This pattern—public outrage, promises of investigation, and subsequent silence—reveals a systematic cycle of repression. Both KDP and PUK have reached an unspoken agreement: silence all dissent, whether through imprisonment, intimidation, or exile (Reuters, 2024).
(17) The International Community’s Complicity
Western democracies proclaim support for transparency and human rights but continue to engage only with tribal leaders, sustaining the very structures of corruption they denounce. Their priority is not democratization but geopolitical stability—energy corridors, counter-terrorism cooperation, and containment of regional rivals (MENA Rights Group, 2025).
By negotiating exclusively with the heads of clans, international actors undermine civil society, youth movements, and independent media.
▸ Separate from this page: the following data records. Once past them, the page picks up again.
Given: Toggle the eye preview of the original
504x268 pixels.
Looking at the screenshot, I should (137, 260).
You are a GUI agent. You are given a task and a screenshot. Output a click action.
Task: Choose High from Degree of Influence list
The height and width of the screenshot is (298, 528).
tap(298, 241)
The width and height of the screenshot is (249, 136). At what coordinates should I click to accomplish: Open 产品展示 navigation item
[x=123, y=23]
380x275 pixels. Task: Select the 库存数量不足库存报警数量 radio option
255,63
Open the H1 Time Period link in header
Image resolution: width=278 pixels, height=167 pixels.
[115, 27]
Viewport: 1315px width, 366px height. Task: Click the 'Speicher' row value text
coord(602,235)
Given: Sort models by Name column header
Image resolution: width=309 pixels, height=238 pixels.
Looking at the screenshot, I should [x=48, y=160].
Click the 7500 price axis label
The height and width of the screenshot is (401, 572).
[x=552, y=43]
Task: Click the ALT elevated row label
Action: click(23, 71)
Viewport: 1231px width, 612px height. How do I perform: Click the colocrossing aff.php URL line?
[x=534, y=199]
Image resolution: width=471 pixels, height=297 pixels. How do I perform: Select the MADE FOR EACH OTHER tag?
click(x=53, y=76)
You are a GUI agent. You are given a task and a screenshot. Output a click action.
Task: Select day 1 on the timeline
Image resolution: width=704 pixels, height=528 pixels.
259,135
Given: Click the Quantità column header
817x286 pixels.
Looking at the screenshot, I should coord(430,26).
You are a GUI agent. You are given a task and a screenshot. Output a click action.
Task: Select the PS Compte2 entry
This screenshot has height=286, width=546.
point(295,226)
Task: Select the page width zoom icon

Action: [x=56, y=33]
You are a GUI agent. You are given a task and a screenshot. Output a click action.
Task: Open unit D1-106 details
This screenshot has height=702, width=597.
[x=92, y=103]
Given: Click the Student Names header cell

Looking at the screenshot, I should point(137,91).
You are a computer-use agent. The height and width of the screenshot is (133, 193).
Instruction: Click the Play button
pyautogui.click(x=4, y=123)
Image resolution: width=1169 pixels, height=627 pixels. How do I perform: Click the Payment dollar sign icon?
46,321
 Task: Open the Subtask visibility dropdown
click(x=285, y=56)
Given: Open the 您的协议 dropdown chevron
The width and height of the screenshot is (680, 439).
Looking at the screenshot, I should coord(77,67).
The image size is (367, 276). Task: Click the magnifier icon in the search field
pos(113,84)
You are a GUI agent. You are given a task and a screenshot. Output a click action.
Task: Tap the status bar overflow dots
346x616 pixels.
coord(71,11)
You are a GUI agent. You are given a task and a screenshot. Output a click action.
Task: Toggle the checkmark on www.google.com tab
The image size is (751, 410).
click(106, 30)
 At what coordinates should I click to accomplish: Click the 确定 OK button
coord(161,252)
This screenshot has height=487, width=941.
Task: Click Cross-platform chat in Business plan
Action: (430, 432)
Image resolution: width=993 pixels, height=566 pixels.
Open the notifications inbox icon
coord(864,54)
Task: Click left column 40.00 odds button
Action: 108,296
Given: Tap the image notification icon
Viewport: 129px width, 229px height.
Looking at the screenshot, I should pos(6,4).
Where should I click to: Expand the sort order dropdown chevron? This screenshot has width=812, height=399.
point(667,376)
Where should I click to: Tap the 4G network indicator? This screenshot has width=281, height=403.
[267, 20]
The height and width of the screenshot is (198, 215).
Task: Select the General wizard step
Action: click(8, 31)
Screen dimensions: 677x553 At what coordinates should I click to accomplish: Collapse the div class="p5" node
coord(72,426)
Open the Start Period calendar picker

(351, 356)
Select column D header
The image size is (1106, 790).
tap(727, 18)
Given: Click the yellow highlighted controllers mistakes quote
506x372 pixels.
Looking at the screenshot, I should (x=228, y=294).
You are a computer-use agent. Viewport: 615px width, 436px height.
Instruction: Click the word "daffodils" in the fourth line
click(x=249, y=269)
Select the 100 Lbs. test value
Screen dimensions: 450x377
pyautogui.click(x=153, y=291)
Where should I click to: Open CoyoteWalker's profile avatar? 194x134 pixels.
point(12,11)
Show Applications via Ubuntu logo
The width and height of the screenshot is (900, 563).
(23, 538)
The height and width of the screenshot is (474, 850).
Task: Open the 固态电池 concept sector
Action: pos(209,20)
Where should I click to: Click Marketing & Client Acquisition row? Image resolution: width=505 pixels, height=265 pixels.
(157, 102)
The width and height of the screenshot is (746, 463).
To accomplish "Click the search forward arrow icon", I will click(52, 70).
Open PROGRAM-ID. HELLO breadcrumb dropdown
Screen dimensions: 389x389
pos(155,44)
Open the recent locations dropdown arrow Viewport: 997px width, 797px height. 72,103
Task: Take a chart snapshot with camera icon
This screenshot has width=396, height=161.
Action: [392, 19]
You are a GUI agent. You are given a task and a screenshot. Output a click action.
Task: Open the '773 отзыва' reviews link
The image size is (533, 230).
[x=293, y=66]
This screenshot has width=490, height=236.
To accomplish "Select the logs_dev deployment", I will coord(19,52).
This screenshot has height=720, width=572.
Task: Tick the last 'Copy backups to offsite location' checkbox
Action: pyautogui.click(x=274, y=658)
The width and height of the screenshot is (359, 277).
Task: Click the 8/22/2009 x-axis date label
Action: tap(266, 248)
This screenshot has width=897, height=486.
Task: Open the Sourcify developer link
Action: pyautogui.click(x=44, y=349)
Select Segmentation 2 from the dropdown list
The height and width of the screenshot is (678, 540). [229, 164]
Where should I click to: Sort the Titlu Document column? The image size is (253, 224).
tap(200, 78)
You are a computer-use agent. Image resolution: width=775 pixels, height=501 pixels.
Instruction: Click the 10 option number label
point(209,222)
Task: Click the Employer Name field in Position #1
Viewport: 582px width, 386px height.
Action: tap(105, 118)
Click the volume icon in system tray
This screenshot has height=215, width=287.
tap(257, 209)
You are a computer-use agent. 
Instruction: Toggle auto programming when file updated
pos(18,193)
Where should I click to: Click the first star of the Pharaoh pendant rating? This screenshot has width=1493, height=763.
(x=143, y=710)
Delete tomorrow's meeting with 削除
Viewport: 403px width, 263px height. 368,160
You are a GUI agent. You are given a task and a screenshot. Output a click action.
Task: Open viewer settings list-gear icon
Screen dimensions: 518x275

Aid and diplomatic legitimacy flow to those most responsible for repression, while reformers are sidelined. Kurdistan is thus kept in a state of permanent dependency: democratic in image, authoritarian in substance (MENA Rights Group, 2025).
Conclusion: The Ritual Without Renewal
Elections in the Kurdistan Region do not herald transformation; they revalidate stagnation. They renew a social contract built on silence, division, and dependency. Parliament serves as a façade of democracy—a theatre for the world stage—while real power remains in the hands of unelected men, armed militias, and clerical ideologues.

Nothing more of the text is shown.